Why I'm Not Selling These 2 Airlines at Long-Term Highs

The airline group was one of the best-performing sectors in the stock market last year, and 2014 is shaping up to be much the same. Almost every airline stock has been beating the market, and many are reaching long-term highs, including two of my favorites: Hawaiian Holdings (NASDAQ: HA  ) and JetBlue Airways (NASDAQ: JBLU  ) .

JBLU Chart

Hawaiian Holdings vs. JetBlue: 10-Year Stock Chart, data by YCharts

Hawaiian Airlines has hit a series of new all-time highs this year, and recently reached $16 for the first time ever. Meanwhile, JetBlue stock reached the $10 plateau this week -- a place it hasn't been since before the Great Recession. Despite the surges in their stock prices, I believe Hawaiian Holdings and JetBlue Airways have plenty of long-term upside left, so I'm not selling.

Profit in paradise
Hawaiian Airlines has two main profit-growth drivers that should allow the company to double its net income relative to 2013 within the next three years. The first initiative is a retooling of its international route network. International routes accounted for 28% of company revenue as of last quarter. But a few underperforming routes and unfavorable currency swings have hurt the profitability of Hawaiian's international operations.

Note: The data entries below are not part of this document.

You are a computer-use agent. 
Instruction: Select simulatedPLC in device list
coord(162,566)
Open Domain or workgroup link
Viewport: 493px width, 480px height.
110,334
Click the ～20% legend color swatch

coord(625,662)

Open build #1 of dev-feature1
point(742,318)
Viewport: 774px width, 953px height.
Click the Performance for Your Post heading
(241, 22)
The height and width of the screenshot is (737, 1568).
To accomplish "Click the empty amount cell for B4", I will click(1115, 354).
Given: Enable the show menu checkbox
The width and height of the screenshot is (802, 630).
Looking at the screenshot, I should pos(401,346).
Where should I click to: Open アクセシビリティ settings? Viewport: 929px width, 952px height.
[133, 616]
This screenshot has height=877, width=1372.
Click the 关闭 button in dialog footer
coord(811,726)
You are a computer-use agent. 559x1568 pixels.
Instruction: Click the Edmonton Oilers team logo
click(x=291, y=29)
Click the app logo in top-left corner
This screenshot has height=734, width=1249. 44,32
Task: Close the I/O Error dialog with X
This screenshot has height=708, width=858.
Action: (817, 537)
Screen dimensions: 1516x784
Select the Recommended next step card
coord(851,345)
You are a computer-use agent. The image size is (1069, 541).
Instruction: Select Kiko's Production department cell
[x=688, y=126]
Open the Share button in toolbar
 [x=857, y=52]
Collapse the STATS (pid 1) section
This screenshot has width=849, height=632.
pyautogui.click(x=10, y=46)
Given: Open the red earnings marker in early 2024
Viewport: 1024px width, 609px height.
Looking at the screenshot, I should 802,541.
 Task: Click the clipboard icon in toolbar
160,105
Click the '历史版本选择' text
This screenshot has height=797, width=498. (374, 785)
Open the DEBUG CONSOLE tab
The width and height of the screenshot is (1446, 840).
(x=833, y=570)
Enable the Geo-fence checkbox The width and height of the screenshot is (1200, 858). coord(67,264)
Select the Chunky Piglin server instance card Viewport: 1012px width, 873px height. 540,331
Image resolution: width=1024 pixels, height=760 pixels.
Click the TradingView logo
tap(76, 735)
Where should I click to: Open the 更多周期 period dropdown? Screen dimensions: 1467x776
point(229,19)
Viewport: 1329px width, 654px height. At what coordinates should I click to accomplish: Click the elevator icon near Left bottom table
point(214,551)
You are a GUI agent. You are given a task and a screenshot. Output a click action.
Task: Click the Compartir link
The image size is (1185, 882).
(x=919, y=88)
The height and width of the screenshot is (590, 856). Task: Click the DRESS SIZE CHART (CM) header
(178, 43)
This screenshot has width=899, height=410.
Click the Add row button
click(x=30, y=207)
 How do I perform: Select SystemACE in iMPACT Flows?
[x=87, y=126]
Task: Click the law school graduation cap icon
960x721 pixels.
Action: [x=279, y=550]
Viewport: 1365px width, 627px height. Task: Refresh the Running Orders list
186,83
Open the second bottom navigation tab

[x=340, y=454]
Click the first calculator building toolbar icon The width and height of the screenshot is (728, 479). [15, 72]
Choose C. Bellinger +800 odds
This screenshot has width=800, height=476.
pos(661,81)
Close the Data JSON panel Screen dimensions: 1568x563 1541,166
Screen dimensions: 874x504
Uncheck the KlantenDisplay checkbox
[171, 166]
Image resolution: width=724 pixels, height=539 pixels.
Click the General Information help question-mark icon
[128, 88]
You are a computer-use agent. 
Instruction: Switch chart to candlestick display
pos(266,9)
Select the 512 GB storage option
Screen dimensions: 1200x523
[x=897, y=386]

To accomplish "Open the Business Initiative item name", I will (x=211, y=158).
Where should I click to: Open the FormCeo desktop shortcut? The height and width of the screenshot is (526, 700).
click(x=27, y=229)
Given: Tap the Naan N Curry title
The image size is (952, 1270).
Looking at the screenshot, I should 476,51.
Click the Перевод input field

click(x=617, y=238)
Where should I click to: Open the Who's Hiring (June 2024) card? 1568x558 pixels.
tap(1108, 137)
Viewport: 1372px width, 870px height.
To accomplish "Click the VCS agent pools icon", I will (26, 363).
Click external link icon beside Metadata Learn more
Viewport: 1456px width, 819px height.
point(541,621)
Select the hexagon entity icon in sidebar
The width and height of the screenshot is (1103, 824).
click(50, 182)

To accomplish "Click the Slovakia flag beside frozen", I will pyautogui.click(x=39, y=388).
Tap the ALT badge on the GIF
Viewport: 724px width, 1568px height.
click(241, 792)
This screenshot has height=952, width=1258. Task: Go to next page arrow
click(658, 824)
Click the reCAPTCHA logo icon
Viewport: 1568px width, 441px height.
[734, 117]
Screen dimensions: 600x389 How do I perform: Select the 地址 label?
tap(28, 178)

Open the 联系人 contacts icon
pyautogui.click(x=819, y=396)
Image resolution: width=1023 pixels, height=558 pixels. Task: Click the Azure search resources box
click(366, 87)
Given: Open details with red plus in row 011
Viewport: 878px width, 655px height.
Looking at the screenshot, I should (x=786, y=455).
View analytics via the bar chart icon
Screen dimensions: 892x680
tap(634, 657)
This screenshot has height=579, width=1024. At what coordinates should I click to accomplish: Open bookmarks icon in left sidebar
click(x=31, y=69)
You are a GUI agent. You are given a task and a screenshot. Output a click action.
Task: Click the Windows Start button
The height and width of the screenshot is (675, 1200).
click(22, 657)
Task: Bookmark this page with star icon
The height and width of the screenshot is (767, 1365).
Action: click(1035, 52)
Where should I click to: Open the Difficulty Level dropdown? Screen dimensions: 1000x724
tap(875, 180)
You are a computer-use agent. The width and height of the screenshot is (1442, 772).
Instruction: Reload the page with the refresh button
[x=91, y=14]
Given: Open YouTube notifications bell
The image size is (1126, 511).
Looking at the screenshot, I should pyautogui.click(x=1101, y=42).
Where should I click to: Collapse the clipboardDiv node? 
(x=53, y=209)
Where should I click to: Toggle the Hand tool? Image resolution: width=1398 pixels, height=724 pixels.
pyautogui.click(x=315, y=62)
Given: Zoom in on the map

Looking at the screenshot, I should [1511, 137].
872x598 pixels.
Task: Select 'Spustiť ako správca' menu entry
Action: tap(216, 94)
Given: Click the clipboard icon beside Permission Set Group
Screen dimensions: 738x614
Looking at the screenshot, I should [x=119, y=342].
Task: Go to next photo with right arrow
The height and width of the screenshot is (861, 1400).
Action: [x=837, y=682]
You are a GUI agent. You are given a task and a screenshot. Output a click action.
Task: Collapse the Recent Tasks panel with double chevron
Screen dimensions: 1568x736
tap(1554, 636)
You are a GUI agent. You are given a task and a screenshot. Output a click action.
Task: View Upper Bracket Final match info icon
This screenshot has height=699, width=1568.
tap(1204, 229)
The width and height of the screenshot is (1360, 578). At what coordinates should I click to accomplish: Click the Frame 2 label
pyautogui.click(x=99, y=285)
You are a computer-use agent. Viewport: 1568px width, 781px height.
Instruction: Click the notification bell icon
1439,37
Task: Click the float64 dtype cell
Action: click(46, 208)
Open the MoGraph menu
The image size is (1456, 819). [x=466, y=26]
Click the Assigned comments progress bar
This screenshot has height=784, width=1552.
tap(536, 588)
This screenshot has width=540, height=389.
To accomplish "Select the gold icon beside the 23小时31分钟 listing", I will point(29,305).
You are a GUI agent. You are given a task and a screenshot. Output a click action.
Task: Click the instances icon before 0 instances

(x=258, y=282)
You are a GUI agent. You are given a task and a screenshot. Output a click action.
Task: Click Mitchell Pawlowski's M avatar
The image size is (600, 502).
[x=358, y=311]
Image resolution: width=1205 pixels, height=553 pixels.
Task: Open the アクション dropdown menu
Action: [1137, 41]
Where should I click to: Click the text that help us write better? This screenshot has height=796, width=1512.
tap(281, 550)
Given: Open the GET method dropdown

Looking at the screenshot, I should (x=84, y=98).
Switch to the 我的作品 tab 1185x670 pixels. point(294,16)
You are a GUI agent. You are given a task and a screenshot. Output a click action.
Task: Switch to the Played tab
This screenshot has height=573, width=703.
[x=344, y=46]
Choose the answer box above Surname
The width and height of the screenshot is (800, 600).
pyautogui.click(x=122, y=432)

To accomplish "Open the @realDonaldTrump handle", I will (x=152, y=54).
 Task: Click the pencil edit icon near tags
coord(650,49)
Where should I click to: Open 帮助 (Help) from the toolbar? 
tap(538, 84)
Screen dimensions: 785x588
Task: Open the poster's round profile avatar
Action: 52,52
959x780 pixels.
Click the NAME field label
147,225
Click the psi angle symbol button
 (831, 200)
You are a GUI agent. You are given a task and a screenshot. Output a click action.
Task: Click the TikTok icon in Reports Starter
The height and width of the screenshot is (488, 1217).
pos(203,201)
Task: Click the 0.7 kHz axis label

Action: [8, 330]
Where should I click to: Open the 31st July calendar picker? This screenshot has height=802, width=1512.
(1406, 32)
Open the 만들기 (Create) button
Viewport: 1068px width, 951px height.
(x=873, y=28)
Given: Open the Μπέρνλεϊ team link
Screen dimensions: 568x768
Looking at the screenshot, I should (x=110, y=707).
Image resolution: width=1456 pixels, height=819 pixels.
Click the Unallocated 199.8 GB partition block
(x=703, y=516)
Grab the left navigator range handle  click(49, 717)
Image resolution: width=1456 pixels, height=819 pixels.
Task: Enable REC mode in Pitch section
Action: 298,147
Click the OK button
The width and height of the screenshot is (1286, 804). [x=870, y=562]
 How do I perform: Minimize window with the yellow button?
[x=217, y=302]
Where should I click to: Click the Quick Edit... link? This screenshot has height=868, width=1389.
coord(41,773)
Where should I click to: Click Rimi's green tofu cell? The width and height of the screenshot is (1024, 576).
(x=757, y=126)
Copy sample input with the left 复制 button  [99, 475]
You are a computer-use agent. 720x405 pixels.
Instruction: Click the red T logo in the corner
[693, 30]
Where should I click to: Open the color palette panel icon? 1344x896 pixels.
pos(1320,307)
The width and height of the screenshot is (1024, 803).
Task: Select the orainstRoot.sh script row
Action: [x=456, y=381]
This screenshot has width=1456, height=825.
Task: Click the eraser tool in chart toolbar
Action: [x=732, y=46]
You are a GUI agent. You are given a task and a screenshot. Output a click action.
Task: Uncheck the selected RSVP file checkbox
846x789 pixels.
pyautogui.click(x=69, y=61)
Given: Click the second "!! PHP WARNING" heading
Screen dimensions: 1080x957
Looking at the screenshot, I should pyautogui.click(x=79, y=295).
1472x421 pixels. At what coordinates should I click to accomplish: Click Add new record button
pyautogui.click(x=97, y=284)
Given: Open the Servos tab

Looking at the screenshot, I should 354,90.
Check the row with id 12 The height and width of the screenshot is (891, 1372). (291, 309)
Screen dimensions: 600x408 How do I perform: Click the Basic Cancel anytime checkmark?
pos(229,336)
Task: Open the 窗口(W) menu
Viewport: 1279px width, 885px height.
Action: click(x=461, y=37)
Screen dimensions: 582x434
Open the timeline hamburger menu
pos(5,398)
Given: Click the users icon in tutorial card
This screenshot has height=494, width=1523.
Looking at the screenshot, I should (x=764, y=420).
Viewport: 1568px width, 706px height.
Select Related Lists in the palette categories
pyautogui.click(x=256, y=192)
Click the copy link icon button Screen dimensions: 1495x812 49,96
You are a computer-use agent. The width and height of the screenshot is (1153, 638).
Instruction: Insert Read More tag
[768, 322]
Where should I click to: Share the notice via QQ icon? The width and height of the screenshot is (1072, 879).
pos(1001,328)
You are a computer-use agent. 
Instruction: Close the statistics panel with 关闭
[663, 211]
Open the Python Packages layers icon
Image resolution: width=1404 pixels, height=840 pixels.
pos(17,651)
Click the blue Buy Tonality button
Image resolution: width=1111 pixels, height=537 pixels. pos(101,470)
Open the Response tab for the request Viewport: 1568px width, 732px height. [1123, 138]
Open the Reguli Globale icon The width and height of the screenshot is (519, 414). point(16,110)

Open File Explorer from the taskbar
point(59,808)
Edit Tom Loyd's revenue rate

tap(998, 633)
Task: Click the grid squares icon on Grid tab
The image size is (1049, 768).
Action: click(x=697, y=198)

This spring, Hawaiian has made some major changes to its international route network. In April, it dropped its new service to Taipei and reduced its flights to Seoul from daily to five times weekly. Later this month, it will end its unsuccessful daily service to Fukuoka. On the other hand, Hawaiian has been adding seats to Brisbane, one of its more successful international markets.

Dropping or reducing service on underperforming routes should quickly improve the profitability of Hawaiian's international business. The routes it is maintaining should also continue to mature and grow more profitable over time.

Hawaiian Airlines is dropping weak international routes to boost its profit. Photo: Wikimedia Commons

The second initiative that will boost Hawaiian's earnings is a focus on growing ancillary revenue. One easy source of incremental revenue is Hawaiian's new credit card deal. It will provide an extra $100 million in cash flow over its six-year term -- money that will all flow to the bottom line eventually.

For customers, the most noticeable change will be the introduction in August of "Extra Comfort" seating featuring more legroom and other perks. Each of Hawaiian's A330 aircraft will have 40 Extra Comfort seats, which will cost an extra $60-$100 one way. Given that Hawaiian's long-haul flights are generally five to 10 hours, plenty of customers will be willing to pay for this upgrade.

JetBlue ready to rise
JetBlue is using some similar strategies to improve its profit margin and thereby drive further stock price gains. Most notably, JetBlue is creating a dedicated sub-fleet of A321 aircraft to serve transcontinental routes from JFK Airport to Los Angeles and San Francisco. These planes will have a premium section with 16 lie-flat seats, an amenity JetBlue has never previously offered.

Today, JetBlue is selling these premium seats for $599-$999 one way. Long term, JetBlue's management believes that it will be able to charge even more for lie-flat seats on those routes. Either way, it's a far cry from the roughly $260 average fares it has been getting recently.

JetBlue is adding lie-flat seats on transcontinental routes to boost revenue. Photo: JetBlue Airways

In addition to seeking revenue gains from premium seats, JetBlue is also working to reverse the recent trend of cost creep. The most important initiative there is its fleet restructuring plan. JetBlue is focusing on the A321/A321neo for the vast majority of its growth between now and 2019.

In fact, 73 of the 81 aircraft JetBlue plans to add to its fleet between 2014 and 2019 are A321s. Some of JetBlue's A321s are being configured for long-haul routes with 159 seats, including the 16-seat premium cabin. But the vast majority will have 190 seats, whereas most JetBlue planes today have 100-150 seats.

The 190-seat A321 will offer a double-digit reduction in unit costs compared to JetBlue's fleet average. The A321neo will be even cheaper to operate, due to its fuel-saving engine technology. The growth of JetBlue's A321 fleet -- along with other smaller cost-saving initiatives -- will sharply reduce (or reverse) JetBlue's cost creep in the next few years, allowing future revenue gains to drop to the bottom line.

Foolish final thoughts
Hawaiian Airlines and JetBlue Airways are both growing faster than the airline industry average. This growth has created plenty of challenges, causing both carriers to lag peers in terms of margin performance.

But both companies are now addressing their margin shortcomings. Hawaiian Airlines is cutting unprofitable international routes and redeploying that capacity to better-performing areas, while also working to grow ancillary revenue. JetBlue is adding a premium lie-flat seats on its transcontinental flights to boost revenue while introducing more efficient A321 aircraft to its fleet to keep unit costs down.

These initiatives are likely to move Hawaiian Airlines and JetBlue at least to the middle of the airline pack in terms of margins. That's far better than they have been doing recently. The resulting profit growth should drive market-beating stock performance over the next five years, even though both are already at long-term highs.